Mugabe Walks On Liberation Comrades' Political Corpses

WHEN President Robert Mugabe commemorated his 91st birthday last Saturday on a golf course near the spectacular Victoria Falls, he was surrounded mostly by mafikizolos (johnny-come-latelies) after systematically purging his liberation war colleagues, particularly after last December’s congress, and losing some to death.
Since Independence Mugabe, a typical Machiavellian, has ruthlessly dealt with internal dissenters and critics, among them, party stalwarts Edgar Tekere, Eddison Zvobgo, Enos Nkala and Maurice Nyagumbo (all late) in the 1980s and 1990s, and lately Rugare Gumbo, Didymus Mutasa, Dzikamai Mavhaire and former vice-president Joice Mujuru, among others.
Mutasa and Gumbo filed a High Court application on Thursday challenging the legality of Zanu PF’s divisive 2014 congress.
Some of Mugabe’s sternest critics and perceived threats have died under mysterious circumstances and these include Josiah Tongogara, Solomon Mujuru, Sydney Malunga, Brigadier-General Armstrong Gunda and lately Edward Chindori-Chininga.
Mugabe, a deeply divisive figure at home and abroad, is the only leader the country has known since Independence from colonial power Britain in 1980. He is the only remaining founding African leader among those that fought white domination still in power.
The likes of South Africa’s Nelson Mandela, Tanzania’s Julius Nyerere and Samora Machel (all late) and Zambia’s Kenneth Kaunda have long since made way for leadership renewal.
While other African states have had successive leaders, Zimbabwe is stuck with Mugabe.
Despite old age and ill-health, Mugabe’s succession debate remains taboo in Zanu PF and anyone he feels poses a threat to his rule is dealt with ruthlessly and decisively.
According to recently expelled Gumbo, Mugabe joined politics and the struggle for Independence back in the 1960s “with only a dirty shirt and trousers”.
“Everything Mugabe is, he owes it to us — the very people he detained. He is ruthless,” Gumbo bitterly complained in an interview in 1980 on the eve of Zimbabwe’s Independence.

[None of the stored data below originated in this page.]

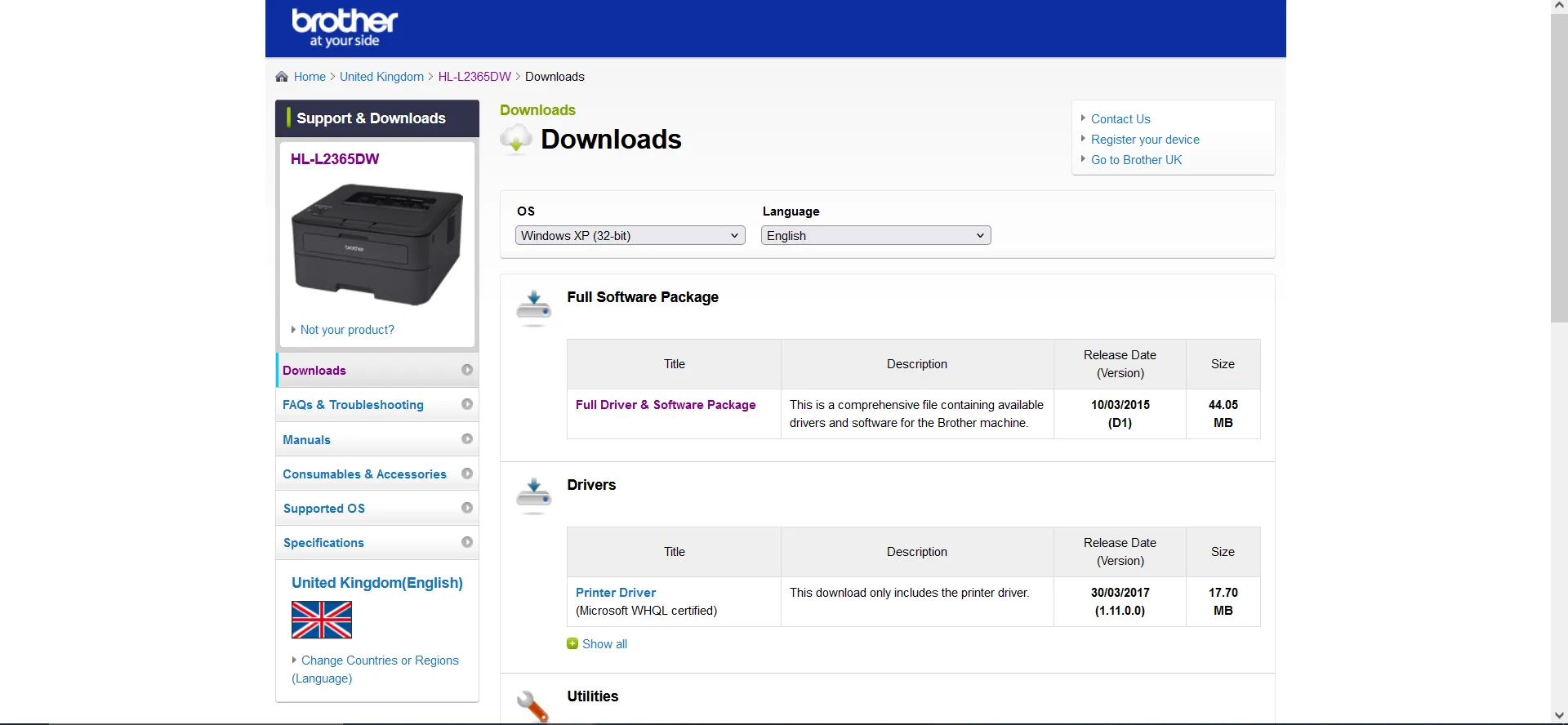Image resolution: width=1568 pixels, height=725 pixels.
Task: Click the green plus icon beside Show all
Action: [572, 644]
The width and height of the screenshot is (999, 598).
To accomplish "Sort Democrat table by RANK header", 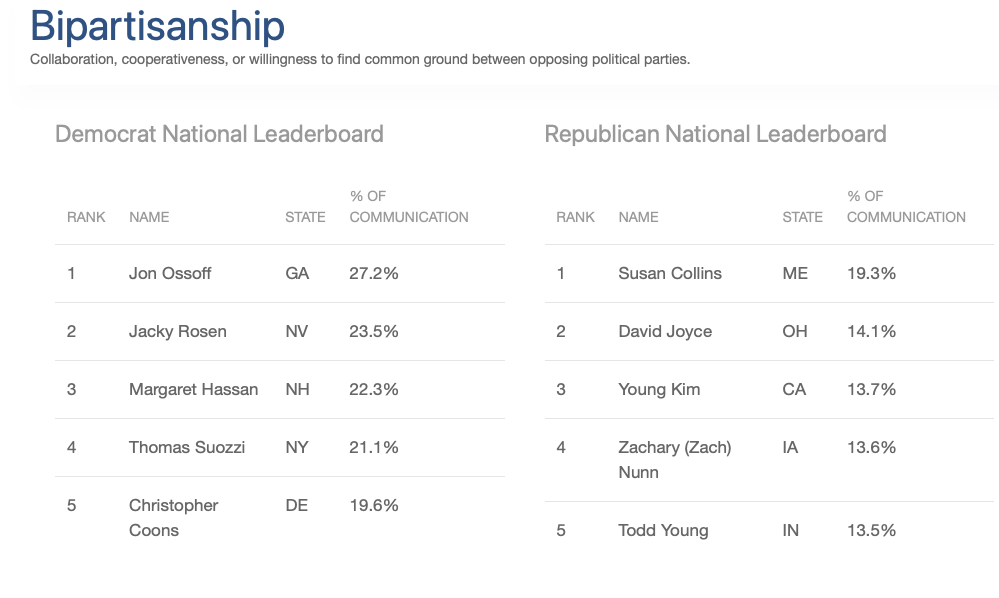I will [x=86, y=217].
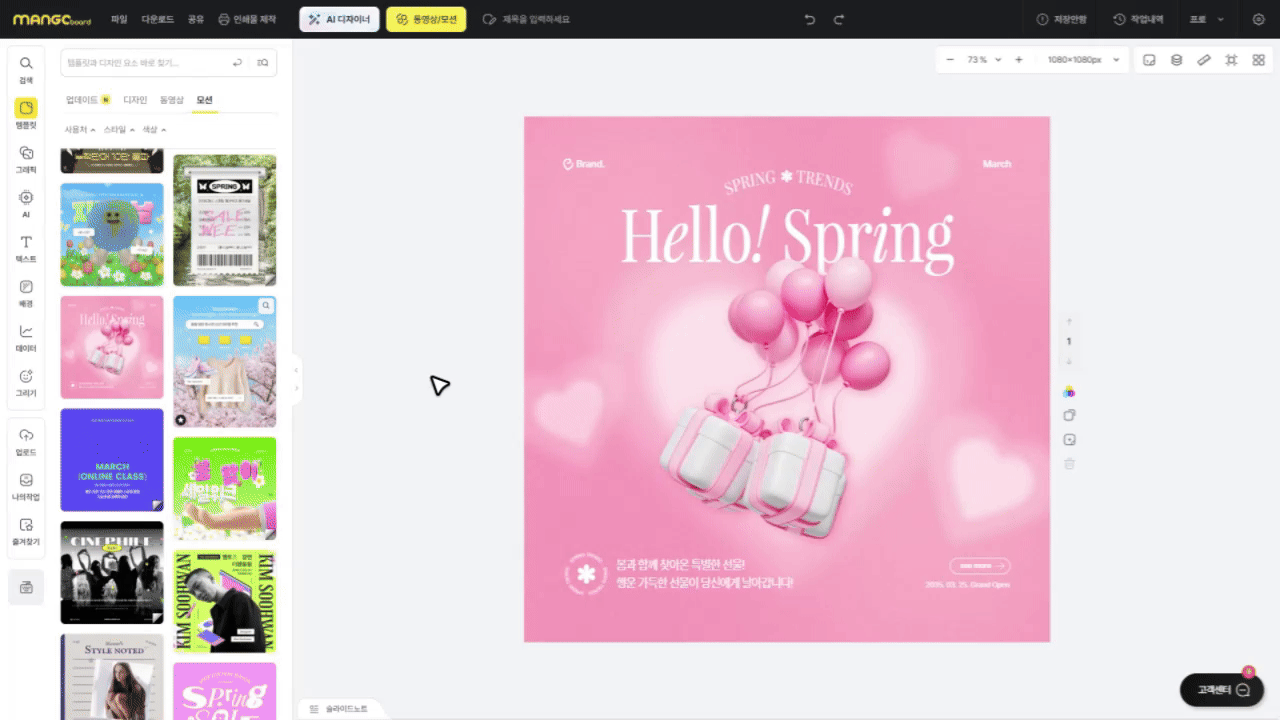Open the 73% zoom level dropdown
The height and width of the screenshot is (720, 1280).
click(983, 60)
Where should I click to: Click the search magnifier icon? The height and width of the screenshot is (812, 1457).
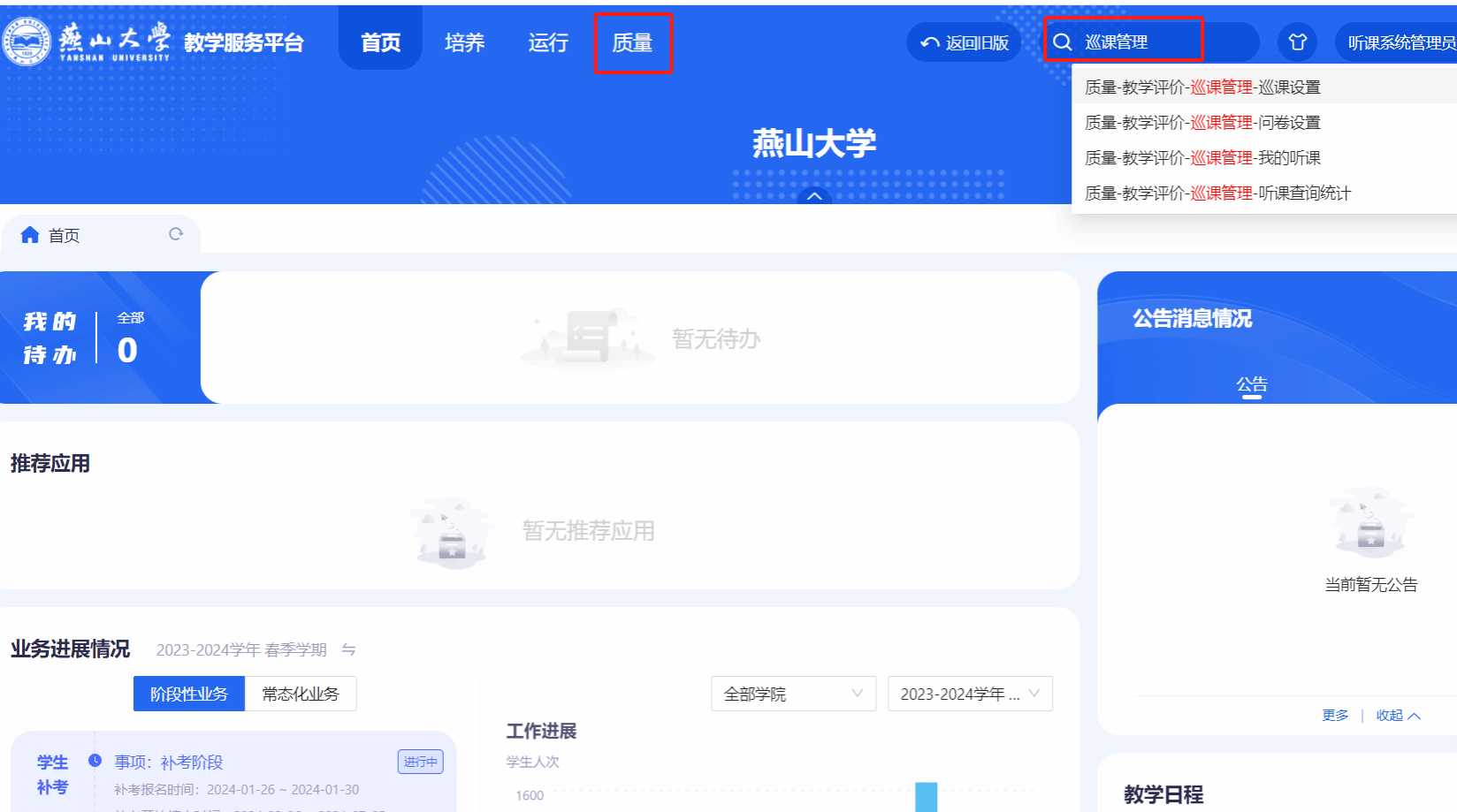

The likes of Gumbo, Tekere, Nkala, Nyagumbo and more recently Mujuru and Jabulani Sibanda and Mujuru were all discarded after falling out with Mugabe despite their immense contributions to his rise and survival before and after the liberation struggle.
“He uses people — the presidents of the (then) Frontline States, people like (the late vice-president Joshua Nkomo) to build himself up and then he tries to destroy them. He cares nothing for the masses or for the country. All he cares about is Mugabe,” Gumbo said in the interview which was ironically published on Mugabe’s birthday on February 21 in 1980 in the state media.
The Frontline States was a group of southern African countries formed in 1970 to support the struggle against apartheid in South Africa.
Gumbo is certainly not alone in this view of Mugabe which has been expressed at different periods by other Zanu PF luminaries like Tekere and Nkala.
And while in some instances there may be a case for the proverbial sour grapes, analysts say this presents an accurate character analysis of the veteran leader whose amoral approach to politics — while serving his quest for power splendidly — will however taint his legacy already damaged by the current economic and social failures.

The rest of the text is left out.